If you build a drain on top of httpPost directly, you can override or suppress them — see Identity headers.

Error handling — already done for you

defineHttpDrain enforces every best practice automatically:

  1. Never throws — failures are caught and logged with the [evlog/<name>] prefix.
  2. Retries — defaults to 2 attempts on transient errors (configurable via retries).
  3. Timeouts — defaults to 5000ms (configurable via timeout).
  4. Graceful degradationresolve() returning null makes the drain a no-op.

If you fall back to defineDrain, follow the same rules manually.

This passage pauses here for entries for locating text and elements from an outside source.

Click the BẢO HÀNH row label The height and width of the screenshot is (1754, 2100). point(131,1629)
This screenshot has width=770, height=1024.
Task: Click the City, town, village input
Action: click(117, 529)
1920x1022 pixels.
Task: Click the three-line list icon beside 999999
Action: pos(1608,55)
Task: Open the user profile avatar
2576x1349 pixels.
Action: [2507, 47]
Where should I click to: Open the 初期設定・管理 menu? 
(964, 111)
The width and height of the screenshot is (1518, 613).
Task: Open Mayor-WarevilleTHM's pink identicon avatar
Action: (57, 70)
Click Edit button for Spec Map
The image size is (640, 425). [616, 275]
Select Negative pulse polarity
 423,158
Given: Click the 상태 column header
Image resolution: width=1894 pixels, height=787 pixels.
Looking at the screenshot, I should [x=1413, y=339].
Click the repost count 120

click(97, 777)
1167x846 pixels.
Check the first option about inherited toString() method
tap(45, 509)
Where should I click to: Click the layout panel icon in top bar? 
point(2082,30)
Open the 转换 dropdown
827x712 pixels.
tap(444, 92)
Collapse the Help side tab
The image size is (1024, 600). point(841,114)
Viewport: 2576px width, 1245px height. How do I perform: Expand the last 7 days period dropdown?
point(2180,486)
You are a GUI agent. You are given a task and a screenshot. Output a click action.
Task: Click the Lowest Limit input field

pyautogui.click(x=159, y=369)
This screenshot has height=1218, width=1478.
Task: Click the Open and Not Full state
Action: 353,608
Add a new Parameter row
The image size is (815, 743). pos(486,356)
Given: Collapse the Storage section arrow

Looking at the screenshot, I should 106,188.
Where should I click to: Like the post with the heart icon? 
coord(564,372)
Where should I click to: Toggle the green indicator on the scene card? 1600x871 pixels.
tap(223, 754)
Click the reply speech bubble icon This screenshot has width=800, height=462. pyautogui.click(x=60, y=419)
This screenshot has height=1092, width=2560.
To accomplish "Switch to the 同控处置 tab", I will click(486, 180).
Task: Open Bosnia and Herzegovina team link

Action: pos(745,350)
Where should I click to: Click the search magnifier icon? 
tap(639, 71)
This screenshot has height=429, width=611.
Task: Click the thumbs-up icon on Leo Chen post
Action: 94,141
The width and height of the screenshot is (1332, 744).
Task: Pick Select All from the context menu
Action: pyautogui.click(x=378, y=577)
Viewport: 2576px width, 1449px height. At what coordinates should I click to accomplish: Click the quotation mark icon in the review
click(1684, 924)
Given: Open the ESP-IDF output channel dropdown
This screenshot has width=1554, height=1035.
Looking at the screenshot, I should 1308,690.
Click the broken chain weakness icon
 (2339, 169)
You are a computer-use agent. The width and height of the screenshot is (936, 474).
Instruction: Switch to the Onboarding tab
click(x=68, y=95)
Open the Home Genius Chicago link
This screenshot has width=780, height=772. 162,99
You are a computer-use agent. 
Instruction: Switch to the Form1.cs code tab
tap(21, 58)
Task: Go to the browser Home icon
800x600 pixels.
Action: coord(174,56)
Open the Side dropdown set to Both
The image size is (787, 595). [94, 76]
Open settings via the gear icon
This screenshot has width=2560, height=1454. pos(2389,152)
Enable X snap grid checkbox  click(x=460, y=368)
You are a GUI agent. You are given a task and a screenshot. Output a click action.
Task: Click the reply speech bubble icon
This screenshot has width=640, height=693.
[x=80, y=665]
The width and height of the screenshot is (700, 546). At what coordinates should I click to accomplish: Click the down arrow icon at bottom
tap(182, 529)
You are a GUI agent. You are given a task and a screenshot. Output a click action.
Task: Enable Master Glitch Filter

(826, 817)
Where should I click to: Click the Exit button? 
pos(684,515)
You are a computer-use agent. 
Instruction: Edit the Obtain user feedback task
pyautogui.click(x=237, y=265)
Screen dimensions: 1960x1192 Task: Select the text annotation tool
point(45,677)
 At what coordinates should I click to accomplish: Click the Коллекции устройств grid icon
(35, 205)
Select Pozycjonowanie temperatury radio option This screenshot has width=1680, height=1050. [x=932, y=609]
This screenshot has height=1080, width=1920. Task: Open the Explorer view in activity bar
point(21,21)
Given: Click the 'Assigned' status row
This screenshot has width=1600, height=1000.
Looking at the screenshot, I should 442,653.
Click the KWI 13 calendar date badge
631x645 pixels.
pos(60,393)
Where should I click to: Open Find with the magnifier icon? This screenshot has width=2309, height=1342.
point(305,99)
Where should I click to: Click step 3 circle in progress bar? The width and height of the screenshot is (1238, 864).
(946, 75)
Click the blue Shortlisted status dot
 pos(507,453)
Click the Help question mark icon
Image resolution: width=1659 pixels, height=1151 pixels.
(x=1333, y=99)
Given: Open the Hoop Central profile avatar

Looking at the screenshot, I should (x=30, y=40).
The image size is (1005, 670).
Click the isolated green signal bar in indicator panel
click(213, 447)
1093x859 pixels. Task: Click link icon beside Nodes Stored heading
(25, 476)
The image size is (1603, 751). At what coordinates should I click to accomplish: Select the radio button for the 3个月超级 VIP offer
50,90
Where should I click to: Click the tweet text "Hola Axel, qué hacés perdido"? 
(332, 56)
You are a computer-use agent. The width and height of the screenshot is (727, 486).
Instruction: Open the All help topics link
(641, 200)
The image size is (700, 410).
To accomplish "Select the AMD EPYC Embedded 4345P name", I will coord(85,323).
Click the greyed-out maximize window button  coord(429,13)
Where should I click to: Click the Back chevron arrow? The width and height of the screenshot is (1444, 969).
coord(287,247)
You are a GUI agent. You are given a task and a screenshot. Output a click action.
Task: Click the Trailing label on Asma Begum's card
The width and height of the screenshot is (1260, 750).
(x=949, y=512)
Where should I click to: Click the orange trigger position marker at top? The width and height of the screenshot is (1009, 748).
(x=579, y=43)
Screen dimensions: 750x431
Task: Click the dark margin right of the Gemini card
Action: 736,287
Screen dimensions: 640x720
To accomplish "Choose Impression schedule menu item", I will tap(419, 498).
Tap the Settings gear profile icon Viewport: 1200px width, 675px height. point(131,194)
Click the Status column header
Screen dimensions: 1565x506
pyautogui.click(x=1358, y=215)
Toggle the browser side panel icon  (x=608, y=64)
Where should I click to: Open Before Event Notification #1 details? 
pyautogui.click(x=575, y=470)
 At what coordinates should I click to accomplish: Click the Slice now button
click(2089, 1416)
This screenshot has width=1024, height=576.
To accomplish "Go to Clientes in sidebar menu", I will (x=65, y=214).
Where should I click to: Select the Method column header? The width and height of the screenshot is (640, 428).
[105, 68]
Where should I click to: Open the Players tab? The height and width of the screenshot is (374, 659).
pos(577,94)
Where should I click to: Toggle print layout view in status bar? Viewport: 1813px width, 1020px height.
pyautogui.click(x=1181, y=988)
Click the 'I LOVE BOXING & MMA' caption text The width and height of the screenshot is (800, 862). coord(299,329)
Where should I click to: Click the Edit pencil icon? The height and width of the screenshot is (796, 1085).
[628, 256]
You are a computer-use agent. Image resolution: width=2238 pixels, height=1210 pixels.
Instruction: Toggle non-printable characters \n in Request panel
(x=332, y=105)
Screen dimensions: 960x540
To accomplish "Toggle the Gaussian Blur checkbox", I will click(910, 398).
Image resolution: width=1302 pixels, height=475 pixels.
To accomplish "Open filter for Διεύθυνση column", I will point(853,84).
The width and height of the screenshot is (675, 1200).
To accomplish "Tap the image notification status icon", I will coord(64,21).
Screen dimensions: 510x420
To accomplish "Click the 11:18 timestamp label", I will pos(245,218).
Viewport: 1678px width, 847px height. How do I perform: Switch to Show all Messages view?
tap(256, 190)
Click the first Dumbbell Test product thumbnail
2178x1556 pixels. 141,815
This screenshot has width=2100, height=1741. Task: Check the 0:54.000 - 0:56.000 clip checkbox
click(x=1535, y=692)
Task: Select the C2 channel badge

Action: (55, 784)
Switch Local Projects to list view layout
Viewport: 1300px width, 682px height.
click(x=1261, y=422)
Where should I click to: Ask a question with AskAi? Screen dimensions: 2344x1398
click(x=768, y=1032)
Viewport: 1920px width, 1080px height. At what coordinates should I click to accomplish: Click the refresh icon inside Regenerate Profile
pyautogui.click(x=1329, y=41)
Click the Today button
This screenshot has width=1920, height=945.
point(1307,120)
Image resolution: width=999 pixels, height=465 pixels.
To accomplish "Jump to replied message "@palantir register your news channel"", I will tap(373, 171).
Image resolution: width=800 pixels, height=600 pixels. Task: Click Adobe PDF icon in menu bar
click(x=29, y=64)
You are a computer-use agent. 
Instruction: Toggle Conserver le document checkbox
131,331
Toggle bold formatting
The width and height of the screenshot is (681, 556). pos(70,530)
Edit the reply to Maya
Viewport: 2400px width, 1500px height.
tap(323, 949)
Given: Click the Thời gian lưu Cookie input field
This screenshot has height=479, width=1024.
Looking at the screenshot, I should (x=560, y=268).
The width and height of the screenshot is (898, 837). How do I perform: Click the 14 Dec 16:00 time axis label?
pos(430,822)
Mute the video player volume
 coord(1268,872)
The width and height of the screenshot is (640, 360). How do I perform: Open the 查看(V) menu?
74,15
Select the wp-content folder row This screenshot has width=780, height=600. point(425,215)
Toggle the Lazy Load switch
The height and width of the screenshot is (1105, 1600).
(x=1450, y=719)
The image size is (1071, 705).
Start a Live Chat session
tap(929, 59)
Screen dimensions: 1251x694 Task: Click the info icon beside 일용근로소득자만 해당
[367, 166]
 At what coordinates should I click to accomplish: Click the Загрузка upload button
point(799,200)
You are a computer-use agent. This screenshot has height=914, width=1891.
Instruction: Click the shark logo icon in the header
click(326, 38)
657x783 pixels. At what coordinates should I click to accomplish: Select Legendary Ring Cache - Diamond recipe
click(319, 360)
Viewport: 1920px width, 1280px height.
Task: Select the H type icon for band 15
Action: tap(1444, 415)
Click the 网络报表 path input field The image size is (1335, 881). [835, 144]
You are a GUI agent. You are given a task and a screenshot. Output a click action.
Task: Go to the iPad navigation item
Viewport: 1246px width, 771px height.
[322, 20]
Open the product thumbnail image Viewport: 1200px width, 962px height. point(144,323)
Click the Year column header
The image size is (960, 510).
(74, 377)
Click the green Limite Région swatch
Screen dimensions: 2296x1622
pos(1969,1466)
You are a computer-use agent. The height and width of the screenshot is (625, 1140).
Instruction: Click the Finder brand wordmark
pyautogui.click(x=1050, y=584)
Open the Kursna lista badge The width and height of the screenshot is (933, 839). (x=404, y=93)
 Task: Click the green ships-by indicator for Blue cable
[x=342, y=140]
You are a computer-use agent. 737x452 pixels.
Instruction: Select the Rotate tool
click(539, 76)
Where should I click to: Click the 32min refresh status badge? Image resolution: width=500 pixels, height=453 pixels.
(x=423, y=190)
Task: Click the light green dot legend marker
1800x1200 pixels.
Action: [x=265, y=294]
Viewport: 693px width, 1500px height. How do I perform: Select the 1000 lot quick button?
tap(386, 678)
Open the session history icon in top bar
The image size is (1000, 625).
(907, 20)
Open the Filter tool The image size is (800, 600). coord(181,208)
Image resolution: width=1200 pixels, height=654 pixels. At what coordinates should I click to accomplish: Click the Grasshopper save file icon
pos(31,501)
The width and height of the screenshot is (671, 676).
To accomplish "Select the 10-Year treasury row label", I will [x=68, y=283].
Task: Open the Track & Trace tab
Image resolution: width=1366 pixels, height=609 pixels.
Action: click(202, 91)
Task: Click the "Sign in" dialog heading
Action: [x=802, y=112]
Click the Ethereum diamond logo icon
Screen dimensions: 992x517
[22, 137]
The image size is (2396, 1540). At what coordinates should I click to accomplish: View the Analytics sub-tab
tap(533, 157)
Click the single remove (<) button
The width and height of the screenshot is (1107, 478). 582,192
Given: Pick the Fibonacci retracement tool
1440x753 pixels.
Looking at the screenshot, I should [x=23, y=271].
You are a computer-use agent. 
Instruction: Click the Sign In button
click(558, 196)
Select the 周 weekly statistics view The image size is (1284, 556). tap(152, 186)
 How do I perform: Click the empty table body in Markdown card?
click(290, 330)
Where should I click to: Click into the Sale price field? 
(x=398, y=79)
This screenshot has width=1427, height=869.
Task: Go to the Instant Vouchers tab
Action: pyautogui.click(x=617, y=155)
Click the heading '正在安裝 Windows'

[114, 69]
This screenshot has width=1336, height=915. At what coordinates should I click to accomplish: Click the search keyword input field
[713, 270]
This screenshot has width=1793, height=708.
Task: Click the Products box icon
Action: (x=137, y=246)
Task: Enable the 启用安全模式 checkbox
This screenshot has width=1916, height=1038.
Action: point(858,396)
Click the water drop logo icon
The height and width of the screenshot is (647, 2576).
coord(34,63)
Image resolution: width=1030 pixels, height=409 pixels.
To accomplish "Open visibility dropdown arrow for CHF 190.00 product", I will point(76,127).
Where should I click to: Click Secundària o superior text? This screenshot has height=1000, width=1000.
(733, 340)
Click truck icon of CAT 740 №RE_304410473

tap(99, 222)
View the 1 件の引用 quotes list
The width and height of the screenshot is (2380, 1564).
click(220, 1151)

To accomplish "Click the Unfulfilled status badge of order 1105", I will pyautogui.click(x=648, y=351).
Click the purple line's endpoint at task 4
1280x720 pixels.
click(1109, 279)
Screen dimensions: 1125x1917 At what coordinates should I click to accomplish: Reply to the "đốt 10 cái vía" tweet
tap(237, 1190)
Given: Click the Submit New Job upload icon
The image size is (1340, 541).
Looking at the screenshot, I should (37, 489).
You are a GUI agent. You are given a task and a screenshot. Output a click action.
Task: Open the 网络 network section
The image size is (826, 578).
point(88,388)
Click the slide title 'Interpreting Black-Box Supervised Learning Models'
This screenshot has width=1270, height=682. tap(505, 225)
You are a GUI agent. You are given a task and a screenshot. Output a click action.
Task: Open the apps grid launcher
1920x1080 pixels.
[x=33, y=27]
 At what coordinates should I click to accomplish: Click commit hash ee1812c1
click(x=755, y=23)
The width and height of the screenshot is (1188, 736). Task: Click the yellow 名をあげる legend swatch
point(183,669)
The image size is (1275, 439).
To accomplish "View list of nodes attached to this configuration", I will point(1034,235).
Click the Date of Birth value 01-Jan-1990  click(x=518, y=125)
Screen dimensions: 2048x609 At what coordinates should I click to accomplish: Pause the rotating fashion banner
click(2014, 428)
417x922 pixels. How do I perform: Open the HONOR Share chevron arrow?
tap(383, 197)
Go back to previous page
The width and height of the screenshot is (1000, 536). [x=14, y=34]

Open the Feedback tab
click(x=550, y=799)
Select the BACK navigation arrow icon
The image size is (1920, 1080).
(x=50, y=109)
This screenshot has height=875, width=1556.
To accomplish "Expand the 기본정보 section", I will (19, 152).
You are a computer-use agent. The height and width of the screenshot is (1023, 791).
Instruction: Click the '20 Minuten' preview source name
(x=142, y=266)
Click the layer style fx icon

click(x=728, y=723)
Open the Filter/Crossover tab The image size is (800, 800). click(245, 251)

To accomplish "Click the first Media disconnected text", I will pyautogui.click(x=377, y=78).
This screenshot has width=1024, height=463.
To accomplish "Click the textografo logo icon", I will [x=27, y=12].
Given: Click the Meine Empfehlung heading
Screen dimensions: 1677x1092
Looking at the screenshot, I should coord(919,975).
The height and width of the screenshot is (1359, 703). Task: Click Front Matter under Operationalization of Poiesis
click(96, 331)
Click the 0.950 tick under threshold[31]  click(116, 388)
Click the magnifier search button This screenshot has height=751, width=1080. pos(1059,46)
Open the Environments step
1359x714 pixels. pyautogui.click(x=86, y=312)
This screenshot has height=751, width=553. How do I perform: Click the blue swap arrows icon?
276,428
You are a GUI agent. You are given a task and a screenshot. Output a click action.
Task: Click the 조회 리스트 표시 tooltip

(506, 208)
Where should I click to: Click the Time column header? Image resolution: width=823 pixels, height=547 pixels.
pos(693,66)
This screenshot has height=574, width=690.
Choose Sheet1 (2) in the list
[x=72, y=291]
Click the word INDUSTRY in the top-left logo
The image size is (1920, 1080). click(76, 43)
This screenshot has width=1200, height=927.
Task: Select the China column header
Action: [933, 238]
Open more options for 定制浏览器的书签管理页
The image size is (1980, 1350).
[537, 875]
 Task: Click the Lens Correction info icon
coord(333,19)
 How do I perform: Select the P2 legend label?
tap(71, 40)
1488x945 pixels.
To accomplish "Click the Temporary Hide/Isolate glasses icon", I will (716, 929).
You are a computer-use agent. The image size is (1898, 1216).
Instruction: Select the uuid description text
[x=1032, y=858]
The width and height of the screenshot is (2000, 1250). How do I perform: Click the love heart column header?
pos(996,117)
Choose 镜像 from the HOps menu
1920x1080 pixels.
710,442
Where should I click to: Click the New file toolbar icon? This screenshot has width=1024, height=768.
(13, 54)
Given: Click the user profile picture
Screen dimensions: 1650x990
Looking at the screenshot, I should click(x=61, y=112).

Publishing as a community package

Recommended structure for a community drain:

my-evlog-drain/
├─ src/
│  ├─ drain.ts        # createMyDrain via defineHttpDrain
│  └─ index.ts        # re-exports
├─ test/              # vitest, mock fetch
├─ package.json       # peerDependency: "evlog"
└─ README.md

Add evlog as a peerDependency (not a dependency) — your package shouldn't pull in a copy of evlog at install time.

Built something great? Open a PR to add a row to the Adapters table — the community will thank you.